Some of this stuff is so good I want to read it again. Unfortunately, as Time's Person of the Year for 2006, I'll be busy with other things.


Favorites: Christmas . . . and the Christmas Wars

The essence of Christmas or just an interruption? Paul Greenberg says it was the former.

Maggie Gallagher found herself on the front lines of the Christmas wars. Her insight that the phenomenon is partly due simply to bureaucracy is . . . well, insightful, but that's not her only contribution to the discussion.

Burt Prelutsky responds to responses to his recent column about the Jewish face of anti-Christian activity in the US.

What truly astonishes me is the patience and good grace with which Christians have dealt with this attack on so many things they hold dear.

It is, I think, a tribute to their religion.

Mark Steyn opines on people who oppose Christmas for the rest of us. Here are some scattered excerpts:

The idea of calling a cop to break up the singing of "God Rest Ye Merry, Gentlemen" would strike most of the planet as insane. . . .

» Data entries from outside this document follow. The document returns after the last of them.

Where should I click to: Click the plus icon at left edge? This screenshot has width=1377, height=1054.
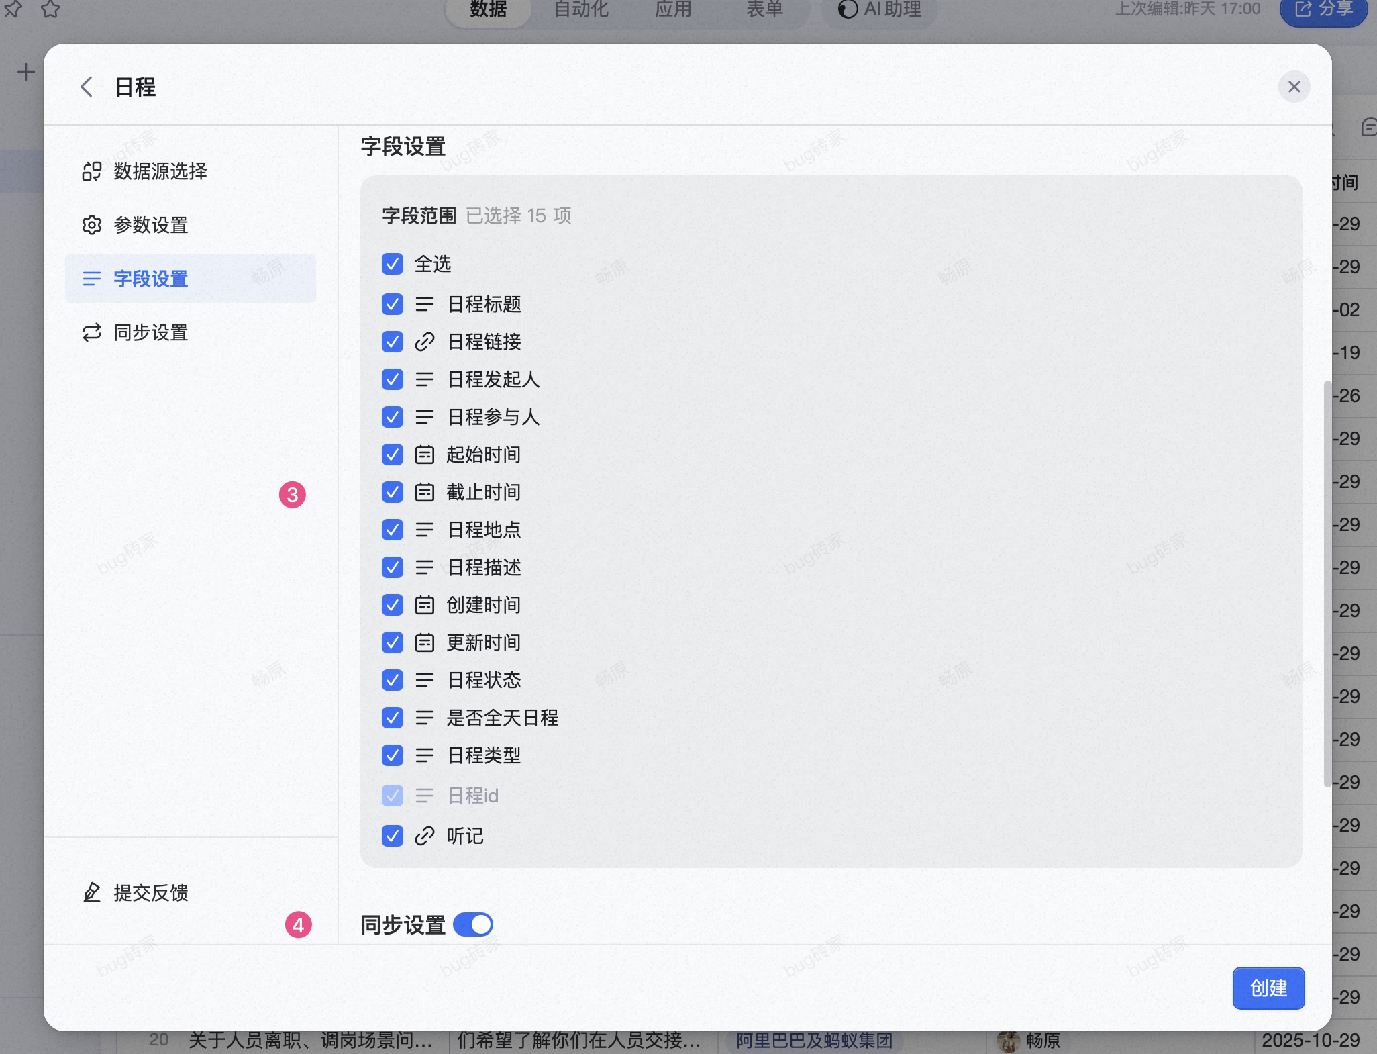(26, 72)
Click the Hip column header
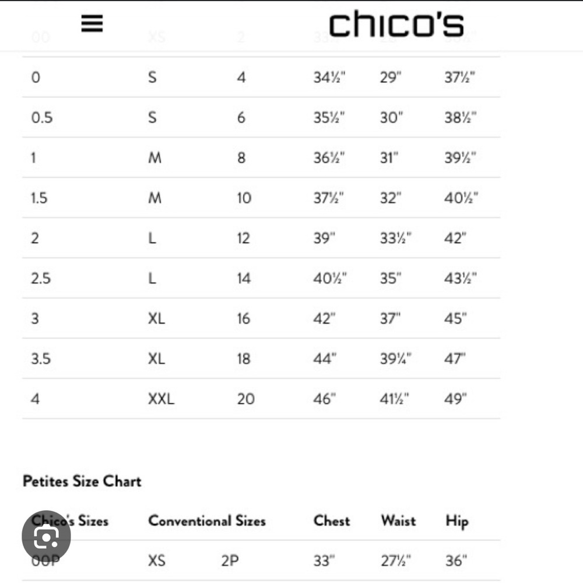583x583 pixels. click(457, 521)
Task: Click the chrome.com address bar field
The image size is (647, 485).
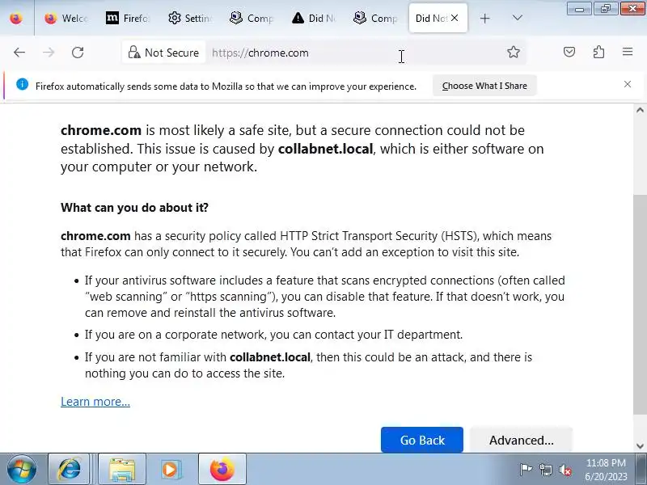Action: tap(348, 53)
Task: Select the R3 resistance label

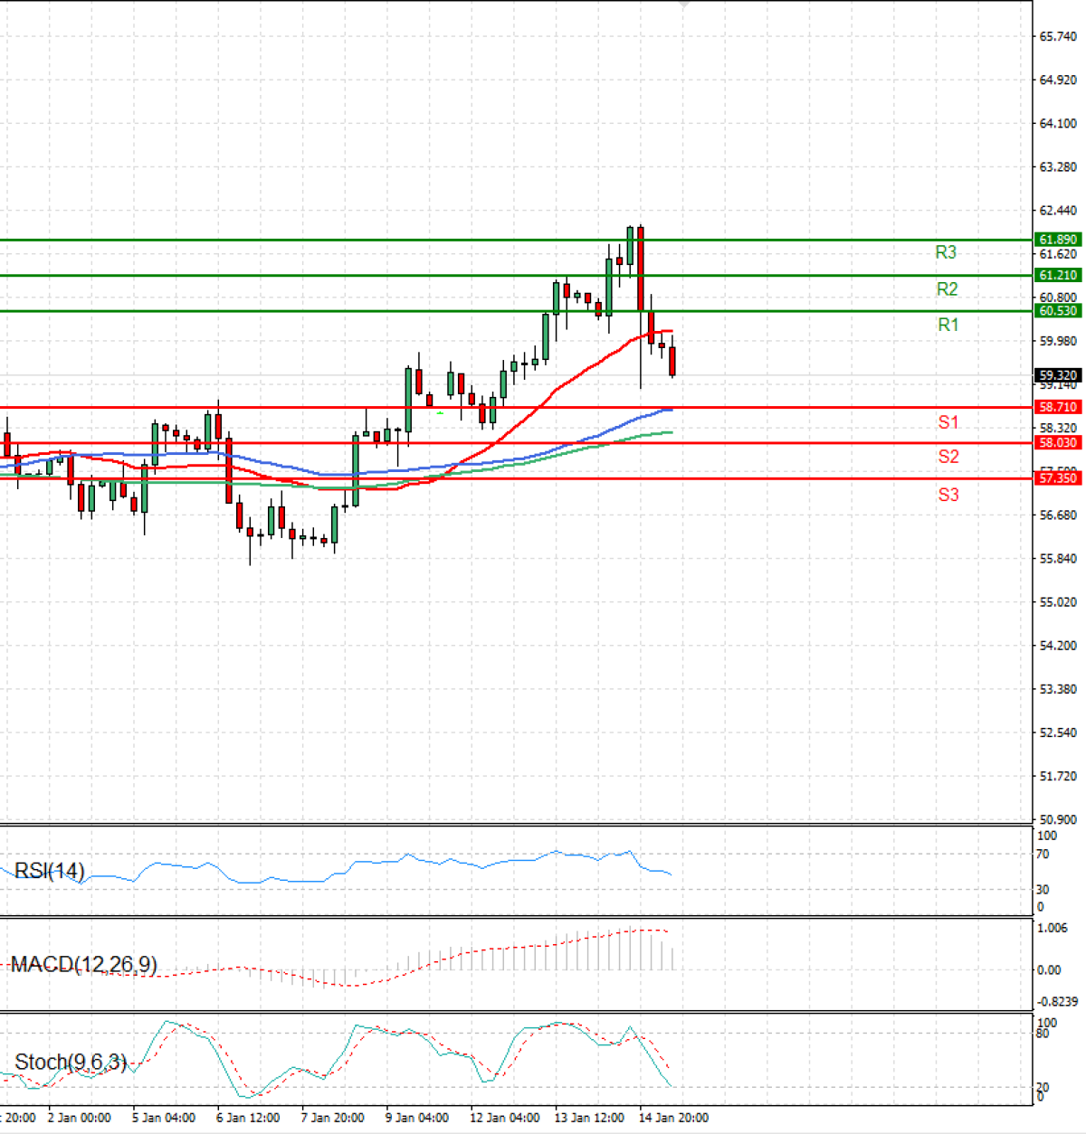Action: tap(946, 252)
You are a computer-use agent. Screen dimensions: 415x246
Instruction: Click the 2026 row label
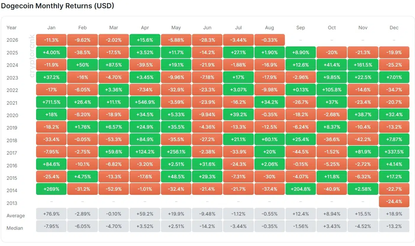(12, 40)
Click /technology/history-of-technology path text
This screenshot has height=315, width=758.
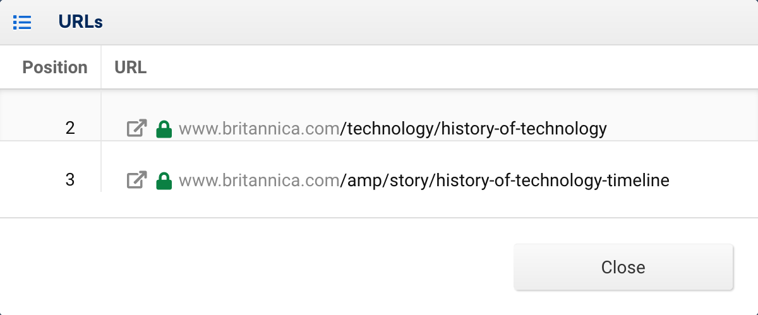(x=474, y=129)
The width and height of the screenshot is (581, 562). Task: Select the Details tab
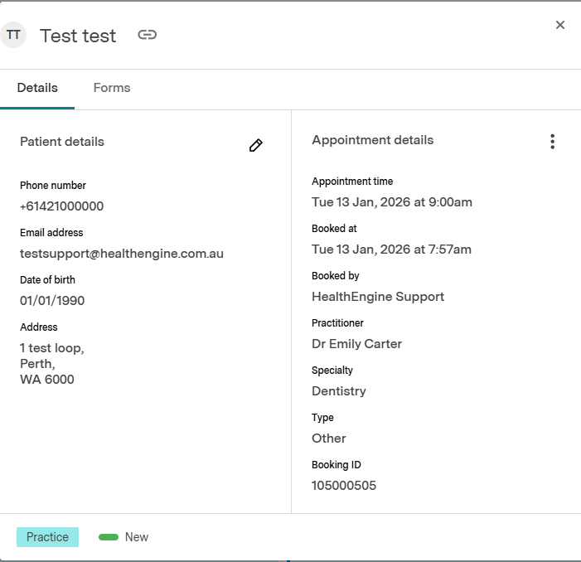(x=37, y=88)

An ability to prioritize is an indispensable quality of adulthood, and a sense of proportion is a crucial ingredient of a mature society. . . .

Once you put reality up for grabs, all kinds of pathologies suddenly become viable.

Do we call it the Christmas Wars now? In any case, Bill Murchison articulates clearly how unevenly matched the opponents are.

There's a reason bells ring out at Christmas and not on the opening day of Congress. Nor can secularism, the creeping creed of a creepy age, drive that reason from the hearts and minds of men. In the secular doctrine of man alone, bereft of God, there is neither warmth nor richness nor comfort -- just terrible coldness beneath a star that fails, perversely, to sputter out.

Favorites: I Am Person of the Year

I was feeling pretty good about myself for being named Time's Person of the Year until I read Ben Shapiro. Thanks a lot, Ben.

Jonah Goldberg has an award for the folks at Time who sold out in naming me Person of the Year.

George Will says, among other things, the following. (I love the Brian Williams quotation.)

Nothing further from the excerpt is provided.